Afghan film on kite flying was shot ‘guerilla style’
The Black Kite was shot entirely in Kabul and during that period there were three terror attacks in the city including one in which the lead actress was at the venue of a suicide bombing.world Updated: Sep 12, 2017 07:19 IST
There are hazards to filmmaking, but terrorist attacks aren’t considered to be a common hurdle in the process.
Unless, of course, the movie is set entirely in the Afghan capital of Kabul, as in the case of Vancouver-based Afghan-origin director Tarique Qayumi’s The Black Kite, which had its world premiere at the Toronto International Film Festival (TIFF).
The Dari language film is also the first fiction feature made as an Afghanistan co-production (along with Canada) to get to this prestigious showcase, a bit of history for the conflict-ridden country. Given the challenges of filming in Kabul, it was shot “guerrilla style” in just 14 days, the director said in an interview.
The film focuses on the life of Arian and his boyhood obsession with kites, one that stays with him till the end. That’s also a metaphor for Afghanistan, from a nation with a sense of “freedom” under King Zahir Shah, and the decades of chaos and killing that have consumed the country after he was deposed in a coup in 1973.

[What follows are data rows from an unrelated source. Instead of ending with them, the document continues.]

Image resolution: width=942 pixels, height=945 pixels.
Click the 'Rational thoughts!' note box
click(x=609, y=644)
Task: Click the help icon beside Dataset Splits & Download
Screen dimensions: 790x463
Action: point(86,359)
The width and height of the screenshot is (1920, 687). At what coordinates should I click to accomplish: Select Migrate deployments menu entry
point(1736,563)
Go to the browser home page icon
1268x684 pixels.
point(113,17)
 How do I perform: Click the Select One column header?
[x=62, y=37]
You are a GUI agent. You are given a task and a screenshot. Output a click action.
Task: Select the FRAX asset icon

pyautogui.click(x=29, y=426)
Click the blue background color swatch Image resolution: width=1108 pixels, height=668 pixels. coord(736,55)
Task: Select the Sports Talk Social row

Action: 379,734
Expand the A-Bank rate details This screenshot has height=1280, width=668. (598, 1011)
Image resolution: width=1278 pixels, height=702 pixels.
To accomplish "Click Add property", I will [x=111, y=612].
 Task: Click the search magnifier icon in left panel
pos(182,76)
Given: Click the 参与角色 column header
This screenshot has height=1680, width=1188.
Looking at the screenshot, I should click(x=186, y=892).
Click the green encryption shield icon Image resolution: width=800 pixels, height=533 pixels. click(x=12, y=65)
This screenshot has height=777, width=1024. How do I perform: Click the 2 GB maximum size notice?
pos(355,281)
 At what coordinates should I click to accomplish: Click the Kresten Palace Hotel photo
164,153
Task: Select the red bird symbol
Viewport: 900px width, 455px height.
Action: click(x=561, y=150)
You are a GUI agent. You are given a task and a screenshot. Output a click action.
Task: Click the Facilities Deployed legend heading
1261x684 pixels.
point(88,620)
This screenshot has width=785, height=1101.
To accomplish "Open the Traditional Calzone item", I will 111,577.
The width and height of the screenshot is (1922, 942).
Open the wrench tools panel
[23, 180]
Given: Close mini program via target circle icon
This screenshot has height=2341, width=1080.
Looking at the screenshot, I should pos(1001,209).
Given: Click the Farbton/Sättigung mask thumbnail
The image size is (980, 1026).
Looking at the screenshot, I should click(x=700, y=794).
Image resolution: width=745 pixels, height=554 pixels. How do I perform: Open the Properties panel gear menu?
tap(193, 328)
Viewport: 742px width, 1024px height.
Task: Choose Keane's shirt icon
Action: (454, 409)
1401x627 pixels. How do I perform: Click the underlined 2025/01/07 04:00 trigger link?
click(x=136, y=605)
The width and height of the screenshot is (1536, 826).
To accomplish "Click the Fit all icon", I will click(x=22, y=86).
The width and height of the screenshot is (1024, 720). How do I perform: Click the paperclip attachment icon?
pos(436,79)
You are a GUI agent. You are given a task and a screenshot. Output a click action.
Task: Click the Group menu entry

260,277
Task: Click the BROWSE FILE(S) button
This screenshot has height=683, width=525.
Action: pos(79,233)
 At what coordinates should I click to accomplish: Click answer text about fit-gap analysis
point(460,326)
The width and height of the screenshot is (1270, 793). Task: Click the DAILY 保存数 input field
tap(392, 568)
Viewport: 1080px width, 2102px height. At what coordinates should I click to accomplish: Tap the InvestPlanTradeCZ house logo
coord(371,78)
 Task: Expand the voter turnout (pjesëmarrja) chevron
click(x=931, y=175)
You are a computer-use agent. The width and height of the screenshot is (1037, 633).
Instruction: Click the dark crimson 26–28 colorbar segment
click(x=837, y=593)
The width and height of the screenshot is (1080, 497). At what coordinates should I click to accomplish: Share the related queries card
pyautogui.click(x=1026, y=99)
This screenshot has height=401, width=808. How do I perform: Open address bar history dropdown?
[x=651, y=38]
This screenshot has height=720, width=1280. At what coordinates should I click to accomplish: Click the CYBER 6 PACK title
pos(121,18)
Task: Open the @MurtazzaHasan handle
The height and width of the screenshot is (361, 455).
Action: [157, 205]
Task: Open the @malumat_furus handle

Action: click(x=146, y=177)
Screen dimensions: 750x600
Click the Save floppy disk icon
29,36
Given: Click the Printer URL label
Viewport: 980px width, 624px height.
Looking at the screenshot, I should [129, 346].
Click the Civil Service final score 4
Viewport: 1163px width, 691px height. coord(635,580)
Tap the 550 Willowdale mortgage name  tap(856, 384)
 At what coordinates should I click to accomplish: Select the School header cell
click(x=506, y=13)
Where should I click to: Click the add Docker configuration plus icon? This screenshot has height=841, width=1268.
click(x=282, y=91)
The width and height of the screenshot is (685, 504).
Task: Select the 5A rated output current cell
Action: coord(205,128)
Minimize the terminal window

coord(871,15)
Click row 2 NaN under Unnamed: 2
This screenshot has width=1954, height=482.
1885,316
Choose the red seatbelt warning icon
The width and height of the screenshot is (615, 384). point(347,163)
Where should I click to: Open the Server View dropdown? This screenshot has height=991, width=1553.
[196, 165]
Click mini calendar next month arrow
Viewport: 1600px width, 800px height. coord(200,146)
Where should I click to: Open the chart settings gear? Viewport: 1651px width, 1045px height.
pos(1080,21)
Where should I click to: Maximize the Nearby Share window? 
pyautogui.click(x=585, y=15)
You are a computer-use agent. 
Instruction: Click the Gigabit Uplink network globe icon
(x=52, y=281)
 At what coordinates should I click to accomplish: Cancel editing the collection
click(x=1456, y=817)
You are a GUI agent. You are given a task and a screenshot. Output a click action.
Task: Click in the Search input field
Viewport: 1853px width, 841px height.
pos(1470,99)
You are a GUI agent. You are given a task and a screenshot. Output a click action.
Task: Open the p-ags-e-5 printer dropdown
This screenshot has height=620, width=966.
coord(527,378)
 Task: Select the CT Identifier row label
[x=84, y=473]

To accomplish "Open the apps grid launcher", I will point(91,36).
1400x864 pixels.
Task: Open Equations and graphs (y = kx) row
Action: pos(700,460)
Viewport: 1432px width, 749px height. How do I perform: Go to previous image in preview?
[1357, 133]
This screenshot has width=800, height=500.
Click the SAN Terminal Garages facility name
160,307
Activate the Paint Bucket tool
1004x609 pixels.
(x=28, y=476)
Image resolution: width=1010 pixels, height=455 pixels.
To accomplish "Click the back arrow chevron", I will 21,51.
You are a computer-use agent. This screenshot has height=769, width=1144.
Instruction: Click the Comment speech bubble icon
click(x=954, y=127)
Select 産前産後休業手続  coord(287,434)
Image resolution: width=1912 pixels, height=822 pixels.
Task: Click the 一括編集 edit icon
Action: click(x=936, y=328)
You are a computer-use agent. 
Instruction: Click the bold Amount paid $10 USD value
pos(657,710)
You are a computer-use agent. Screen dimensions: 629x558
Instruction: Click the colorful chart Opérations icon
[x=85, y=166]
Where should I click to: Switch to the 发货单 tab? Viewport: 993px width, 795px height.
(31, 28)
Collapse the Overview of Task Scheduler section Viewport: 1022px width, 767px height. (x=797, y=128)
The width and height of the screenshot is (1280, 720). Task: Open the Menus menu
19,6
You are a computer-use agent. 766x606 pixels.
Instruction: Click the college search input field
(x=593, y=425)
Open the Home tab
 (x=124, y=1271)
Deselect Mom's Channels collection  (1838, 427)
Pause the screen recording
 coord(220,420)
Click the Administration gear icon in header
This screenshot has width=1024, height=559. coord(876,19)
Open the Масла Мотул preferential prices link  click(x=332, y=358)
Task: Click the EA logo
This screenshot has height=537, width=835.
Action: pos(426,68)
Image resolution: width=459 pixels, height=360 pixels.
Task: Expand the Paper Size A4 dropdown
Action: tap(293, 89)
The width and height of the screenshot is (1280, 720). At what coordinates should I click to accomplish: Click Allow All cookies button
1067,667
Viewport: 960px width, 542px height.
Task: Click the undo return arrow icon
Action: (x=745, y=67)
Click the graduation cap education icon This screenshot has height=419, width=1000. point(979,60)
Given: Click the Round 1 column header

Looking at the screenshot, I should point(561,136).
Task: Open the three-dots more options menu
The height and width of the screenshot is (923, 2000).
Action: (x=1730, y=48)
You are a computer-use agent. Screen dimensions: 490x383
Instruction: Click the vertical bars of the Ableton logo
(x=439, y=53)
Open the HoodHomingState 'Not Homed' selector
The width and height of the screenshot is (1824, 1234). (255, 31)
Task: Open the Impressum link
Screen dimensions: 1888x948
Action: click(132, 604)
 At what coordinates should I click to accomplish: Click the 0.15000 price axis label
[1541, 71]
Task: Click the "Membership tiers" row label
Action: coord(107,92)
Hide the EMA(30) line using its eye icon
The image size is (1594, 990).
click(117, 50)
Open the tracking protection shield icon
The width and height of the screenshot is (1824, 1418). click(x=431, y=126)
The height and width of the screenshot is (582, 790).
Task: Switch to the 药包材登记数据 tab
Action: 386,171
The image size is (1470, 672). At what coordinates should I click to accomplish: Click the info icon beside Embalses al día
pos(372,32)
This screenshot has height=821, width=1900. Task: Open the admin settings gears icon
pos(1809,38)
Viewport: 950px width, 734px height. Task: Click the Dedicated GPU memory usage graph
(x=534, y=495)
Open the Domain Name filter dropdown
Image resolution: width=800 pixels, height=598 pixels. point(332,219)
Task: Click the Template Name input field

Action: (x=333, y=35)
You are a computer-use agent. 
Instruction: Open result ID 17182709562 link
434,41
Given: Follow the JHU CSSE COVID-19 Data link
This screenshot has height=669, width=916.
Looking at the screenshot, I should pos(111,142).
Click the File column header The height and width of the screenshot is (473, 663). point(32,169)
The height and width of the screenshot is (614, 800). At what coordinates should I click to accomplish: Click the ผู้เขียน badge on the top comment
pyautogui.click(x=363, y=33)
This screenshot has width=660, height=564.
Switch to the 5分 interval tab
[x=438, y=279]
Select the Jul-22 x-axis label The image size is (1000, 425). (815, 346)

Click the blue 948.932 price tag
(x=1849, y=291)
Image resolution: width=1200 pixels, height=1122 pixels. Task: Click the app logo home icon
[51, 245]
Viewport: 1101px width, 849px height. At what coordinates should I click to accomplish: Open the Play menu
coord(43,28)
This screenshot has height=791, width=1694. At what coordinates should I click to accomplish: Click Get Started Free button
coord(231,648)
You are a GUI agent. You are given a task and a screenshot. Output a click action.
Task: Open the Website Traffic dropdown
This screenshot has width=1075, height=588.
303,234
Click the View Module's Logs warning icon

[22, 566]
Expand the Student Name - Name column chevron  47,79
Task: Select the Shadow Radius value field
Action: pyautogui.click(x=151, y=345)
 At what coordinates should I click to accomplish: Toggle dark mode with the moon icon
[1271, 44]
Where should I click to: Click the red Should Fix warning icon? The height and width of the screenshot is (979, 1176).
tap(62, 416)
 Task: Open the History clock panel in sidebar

From freely seeing kites of multiple hues and designs soar skyward as a child, Arian assists the mujahideen battling the Communists in Afghanistan, using the colours of the kites he flies as signals. Ironically, the joy he finds in this activity is snuffed out as the ultimate killjoys, the Taliban, declare kite-flying forbidden.
Arian defies them, to introduce his daughter to the delight but by flying a black kite on moonless nights. “He wants to give the sense of childhoodness to his daughter at the risk of his own life,” Qayumi said.
The story features live action, embellished with animation and archival documentary footage. The project was obviously close to Qayumi, who himself arrived in Canada as a refugee in 1983.
“Storytelling is a means of healing the nation,” he said. He described it as his “love song to Afghanistan and the Afghan people”.
The youth of his nation have been robbed of their sense of place in history, through the depredatory years of the Taliban. The film, which traces itself through the country’s recent decades, attempts to play a small part in filling in those blanks.
“It is important for a nation to have an identity and for it to have a memory,” Qayumi said.
Qayumi hopes the film will play at two or three cinemas in Kabul, including a couple that feature Bollywood offerings. The idea of the film started with a short story he wrote in 2003, but germinated in December 2014 as he was completing a lengthy stint in Kabul, where he worked for the Afghan channel TOLO.
The brief period of filming was followed by two more years of securing financing and editing it, before presenting it to the world at TIFF.
As for those terrorist intrusions, Qayumi said he and his crew heard an explosion in Kabul while they were filming on a mountaintop near the city, and on another occasion, there was a Taliban attack two or three streets down from where he was in pre-production.
The worst involved a suicide bombing at the French Cultural Center, at an event screening a film on suicide bombers.
The film’s lead actress Leena Alam, well known in her country, was present there and was traumatized by the tragedy, which killed six civilians. Qayumi said, “She was in bad shape, and then she showed up the next day. On time and ready to shoot…”
Alam’s reason for persisting was simple, Qayumi explained: “No, we’re going to shoot this because they want us to stop and we’re not going to stop.”
Watch | Trailer for the Afghan film The Black Kit
And there lies the heart of what this film means beyond its narrative: An attempt by the creative class to rejuvenate Afghanistan’s cultural ethos, and with some success, as this global debut for this Afghan film exemplifies. The film’s description itself point to “a beautiful focus on the power of playing and imagination to get through crisis times”.